Given that Muslim women find themselves in the unfortunate financial position of losing mahr in exchange for divorce, some scholars have condemned the existence of the ISC (UK) on the basis that it upholds, “a disturbing reaction on the part of what might best be termed the spokesmen of Muslim male interests.”112 In fact, the Nuffield Foundation sponsored an empirical study of all matrimonial disputes and divorce cases in which the ISC (UK) intervened. It draws on an analysis of about 300 case files, 21 follow-up interviews with women who have used the Council’s facilities, and interviews with two women’s support bodies based in London. The research undertaken by Sonia Nurin Shah-Kazemi, which has been published as “Untying the Knot: Muslim Women, Divorce and the Shariah (2001),” reveals that Muslim women were against any official recognition of shari’a law in Britain but were supportive of third-party intervention in family disputes by Muslim mediators. In the author’s view:
“it is generally agreed that formal recognition of the Shari’a system of laws in the UK would be problematic (…). While all agree on the need for wider dissemination of the impact that the Shari’a has upon the family lives of [these] women, the empirical evidence of this research demonstrates that the demand for any official recognition of the Shari’a is a minority one.”
Out of 308 cases examined, this research study identified 28 forced marriages.
Rules of international private law in both France and Germany may allow a ‘direct’ application of MFL for non-citizen Muslims. The raison d’être behind the existence of such rules is the respect for legal ‘difference’ when people with a ‘cross-border identity’ are involved. Such application can potentially lead to a discriminatory result for Muslim women: inheritance laws favouring males, financial support for wives limited to four months time, division of property against the woman’s interest and child custody given to fathers depending on the age of the child.
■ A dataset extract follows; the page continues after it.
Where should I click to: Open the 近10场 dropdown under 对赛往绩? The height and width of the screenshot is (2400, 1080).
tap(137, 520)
The only way for courts to protect the equality rights of Muslim women in cases where the application of MFL would be discriminatory is to use the principle of ‘public order’ to prevent such application.
French and German courts seem to have reached similar conclusions when clarifying the limits of French or German ‘public order’: religious Islamic marriages have no enforceable legal effect if the wedding took place on French or German soil; the unilateral repudiation of a Muslim wife by her husband by the talaq is not recognized as a legitimate form of divorce; polygamous marriages are legally valid only if concluded in a country that permits polygamy; and the Islamic institution of mahr is enforceable through French or German courts.
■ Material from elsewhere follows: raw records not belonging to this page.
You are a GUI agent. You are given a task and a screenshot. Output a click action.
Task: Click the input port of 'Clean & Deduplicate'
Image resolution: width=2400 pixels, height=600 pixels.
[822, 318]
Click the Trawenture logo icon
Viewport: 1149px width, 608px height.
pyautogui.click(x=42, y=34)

The question of whether to ‘incorporate or reject’ Islamic legal rules in western states, and most importantly the impact of this choice on the equality rights of Muslim women, is a complex one. As demonstrated in the French and German case law, the recognition of polygamy for instance may have some positive consequences for the particular Muslim women involved, as recognition will protect them economically instead of leaving them without any social security benefits on the part of either the state or their ex-husband. On the other hand, however, one may worry that by protecting these particular Muslim women, the Western state thereby encourages and legitimates the existence of an institution — polygamy — that is regarded by many Muslim women as highly discriminatory.113
The trend in Britain has been to adopt a secular and universal system of family law. Hence, the proposal to establish a separate system of MFL was rejected by the government in an attempt to uphold universally accepted human rights values, especially gender equality. Although various Shari’a councils play a leading role in resolving family law disputes, a broad consultation of different Muslim groups, especially Muslim women groups, has concluded that formal recognition of the Shari’a system of laws in Britain would be problematic.
The Canadian Council of Muslim Women retain the copyright of this paper which was originally written for them. It is reprinted here with their kind permission and that of the author.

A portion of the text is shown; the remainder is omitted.